Boeing reported a $149m (£115m) net loss in its quarterly results on Wednesday, despite the plane maker seeing a rise in revenues on the back of “strong demand” for commercial aircrafts.
The aerospace giant saw revenues increase to $19.8bn (£16.9bn), up 18 per cent year-on-year, which it said primarily reflected 136 commercial deliveries. It also generated an operating cash flow of $2.9bn (£2.24bn) and free cash flow of $2.6bn (£2.01bn).
However, this was not enough to offset an overall net loss for the group, which has struggled with higher costs in its airline and defence segments.
Boeing CEO Dave Calhoun said it had been a “solid second quarter with improved deliveries and strong cash flow generation,” while shares rose four per cent on the announcement.

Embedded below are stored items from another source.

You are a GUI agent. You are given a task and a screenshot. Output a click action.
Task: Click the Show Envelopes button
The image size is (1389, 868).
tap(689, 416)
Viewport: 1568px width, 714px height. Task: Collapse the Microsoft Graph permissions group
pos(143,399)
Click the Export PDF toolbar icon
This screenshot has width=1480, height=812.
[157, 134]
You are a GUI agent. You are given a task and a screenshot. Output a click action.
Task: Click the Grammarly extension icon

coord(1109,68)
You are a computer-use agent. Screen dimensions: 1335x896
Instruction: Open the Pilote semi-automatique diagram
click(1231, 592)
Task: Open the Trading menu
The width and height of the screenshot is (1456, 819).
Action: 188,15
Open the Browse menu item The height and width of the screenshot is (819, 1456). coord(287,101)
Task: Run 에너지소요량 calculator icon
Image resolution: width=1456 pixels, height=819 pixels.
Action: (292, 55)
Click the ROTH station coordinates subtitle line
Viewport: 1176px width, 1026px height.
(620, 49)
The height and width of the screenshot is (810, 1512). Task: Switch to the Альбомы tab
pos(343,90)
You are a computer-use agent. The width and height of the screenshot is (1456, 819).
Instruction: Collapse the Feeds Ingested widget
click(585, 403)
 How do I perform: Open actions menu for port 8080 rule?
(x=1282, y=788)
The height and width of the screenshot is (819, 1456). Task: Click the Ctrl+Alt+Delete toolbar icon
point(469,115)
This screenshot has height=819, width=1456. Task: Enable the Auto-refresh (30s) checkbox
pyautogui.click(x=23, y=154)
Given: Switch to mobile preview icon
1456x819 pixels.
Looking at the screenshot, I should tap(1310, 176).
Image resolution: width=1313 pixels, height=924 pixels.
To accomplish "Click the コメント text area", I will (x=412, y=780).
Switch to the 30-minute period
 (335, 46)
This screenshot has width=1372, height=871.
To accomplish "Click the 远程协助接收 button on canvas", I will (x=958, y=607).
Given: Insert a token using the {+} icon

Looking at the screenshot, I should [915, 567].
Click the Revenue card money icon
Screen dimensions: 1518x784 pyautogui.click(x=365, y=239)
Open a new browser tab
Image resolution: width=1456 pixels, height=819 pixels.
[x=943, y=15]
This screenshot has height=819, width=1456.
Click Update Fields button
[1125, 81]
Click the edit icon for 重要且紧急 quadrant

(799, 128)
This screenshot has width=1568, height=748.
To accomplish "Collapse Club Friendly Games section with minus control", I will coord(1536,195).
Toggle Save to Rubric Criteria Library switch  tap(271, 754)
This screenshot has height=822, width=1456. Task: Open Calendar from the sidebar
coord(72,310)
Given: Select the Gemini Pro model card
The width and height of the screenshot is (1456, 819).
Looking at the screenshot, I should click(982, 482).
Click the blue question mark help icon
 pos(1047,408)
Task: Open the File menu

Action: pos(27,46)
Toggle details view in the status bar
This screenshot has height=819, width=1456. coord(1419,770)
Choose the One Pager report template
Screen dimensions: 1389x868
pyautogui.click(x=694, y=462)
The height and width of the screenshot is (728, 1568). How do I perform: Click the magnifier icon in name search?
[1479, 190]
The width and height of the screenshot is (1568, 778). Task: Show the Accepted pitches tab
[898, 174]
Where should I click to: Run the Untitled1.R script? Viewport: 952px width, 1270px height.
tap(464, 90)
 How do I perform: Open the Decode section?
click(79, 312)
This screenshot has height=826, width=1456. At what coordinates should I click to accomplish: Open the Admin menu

Calhoun said that on the back of “strong demand” the company was “steadily increasing our production rates across key programmes”.
The group said on Wednesday that it would be upping production of its iconic 737 Max plane to 38 per month, up from 31 last month.
Calhoun added: “While we have more work ahead, we are making progress in our recovery and driving stability in our factories and the supply chain to meet our customer commitments.”
Boeing and its long-term rival Airbus have been pummelled by supply chain issues stemming from the pandemic, which have constrained their ability to meet growing demand from carriers.
The two manufacturers have struggled to keep up with soaring travel demand this year and as a result, have seen delays hamper deliveries to a slew of airlines.
Last month, boss Calhoun told a conference in Qatar that fixing the supply chain constraints was proving “frustratingly slow,” and that the ability of Boeing and Airbus to meet soaring demand would be limited even “five years from now.”
Airbus posted higher than expected operating profits in a late afternoon announcement, buoyed by higher jet deliveries, but warned of “complex” operational environment for its businesses.